13. Fair Value Measurements

The Company measured its plan assets at fair value on a recurring basis each annual reporting period. Investments in real estate, notes receivable, and retained interest may be recorded at fair value on a nonrecurring basis. Fair value is an exit price, representing the amount that would be received to sell an asset or paid to transfer a liability in an orderly transaction between market participants. As such, fair value is a market-based measurement that should be determined based on assumptions that market participants would use in pricing an asset or a liability. A three-tier fair value hierarchy is established as a basis for considering such assumptions and for inputs used in the valuation methodologies in measuring fair value:

Level 1. Observable inputs such as quoted prices in active markets;

Level 2. Inputs, other than the quoted prices in active markets, that are observable either directly or indirectly; and

Level 3. Unobservable inputs in which there is little or no market data, such as internally-developed valuation models which require the reporting entity to develop its own assumptions.

 

Guarantees

In October 2009, the Company entered into a strategic alliance agreement with Southwest Airlines to facilitate the commencement of low-fare air service in May 2010 to the Northwest Florida Beaches International Airport (see Note 19, Commitments and Contingencies).
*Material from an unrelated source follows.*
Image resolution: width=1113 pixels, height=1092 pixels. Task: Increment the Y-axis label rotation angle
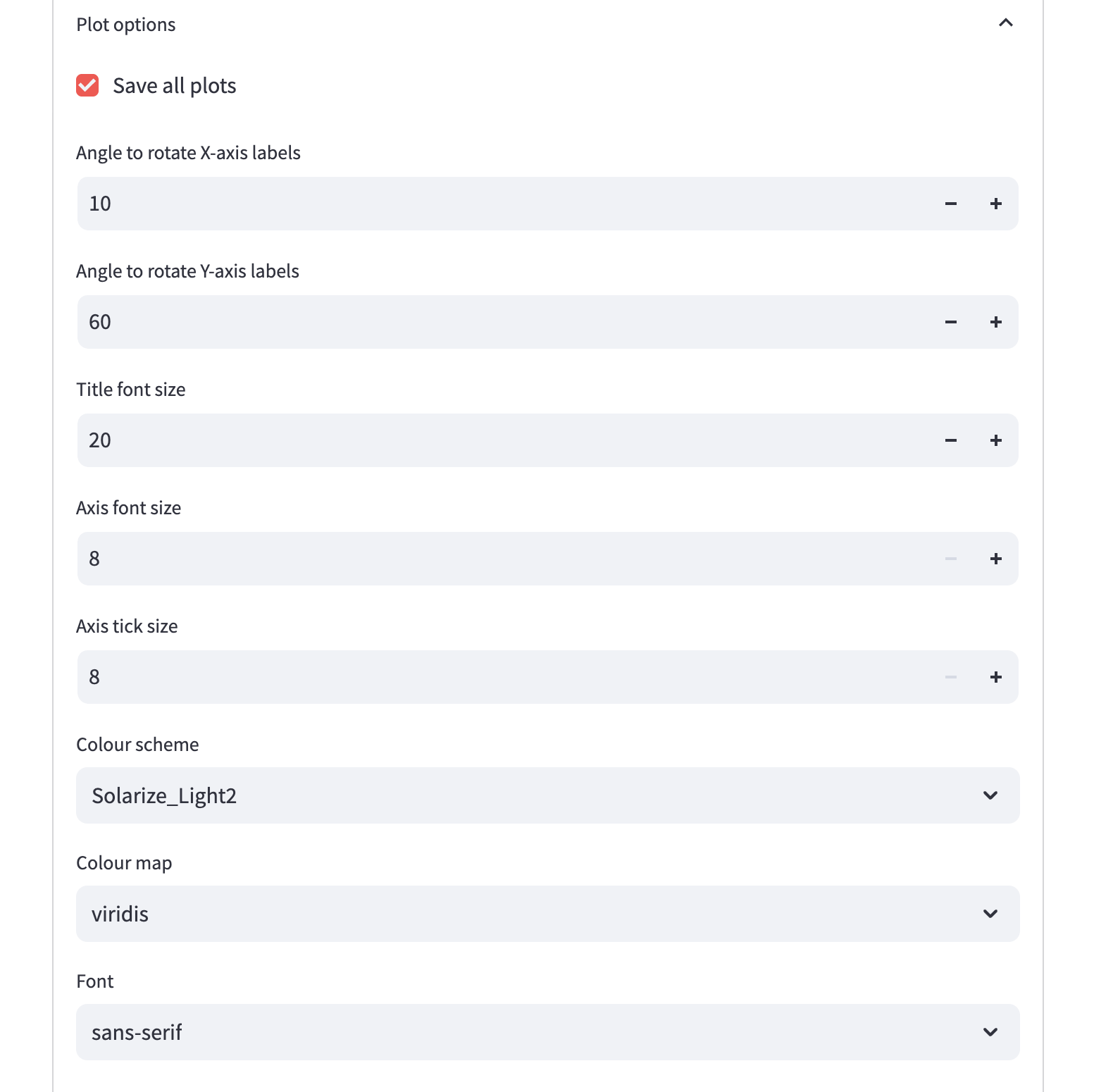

The Company agreed to reimburse Southwest Airlines in the form of a guarantee if it incurred losses on its service at the airport during the first three years of service by making specified break-even payments. At inception, the Company measured the associated standby guarantee liability at fair value based upon a discounted cash flow analysis based on management’s best estimates of future cash flows to be paid by the Company pursuant to the strategic alliance agreement. These cash flows were estimated using numerous estimates including future fuel costs, passenger load factors, air fares, and seasonality. Subsequently, the guarantee is measured at the greater of the fair value of the guarantee liability at inception or the amount that is probable and reasonably estimable of occurring.

Effective July 1, 2012, the Company and Southwest Airlines mutually agreed to terminate this agreement and the Company eliminated the liability of $0.8 million that was recorded as of December 31, 2011.

Long Lived Assets

The Company reviews its long lived assets for impairment whenever events or changes in circumstances indicate that the carrying amount of an asset may not be recoverable. Homes are measured at lower of carrying value or fair value. The fair value of these homes is determined based upon final sales prices of inventory sold during the period (level 2 inputs) or estimates of selling prices based on current market data (level 3 inputs). Other properties for which management does not intend to sell in the near term or under current market conditions and has the ability to hold are evaluated for impairment based on management’s best estimate of the long-term use and eventual disposition of the property (level 3 inputs) For projects under development, an estimate of future cash flows on an undiscounted basis is performed using estimated future expenditures necessary to maintain and complete the existing project, including infrastructure and amenity costs, and using management’s best estimates about future sales prices, sales volumes, sales velocity and holding periods (level 3 inputs). The estimated length of expected development periods, related economic cycles and inherent uncertainty with respect to these projects such as the impact of changes in development plans including changes in intended use such as whether land is sold in bulk or in individual lots, or is sold in developed or undeveloped condition and the Company’s intent and ability to hold the projects through the development period, could result in changes to these estimates. For operating properties, an estimate of undiscounted cash flows requires management to make similar assumptions about the use and eventual disposition of such properties.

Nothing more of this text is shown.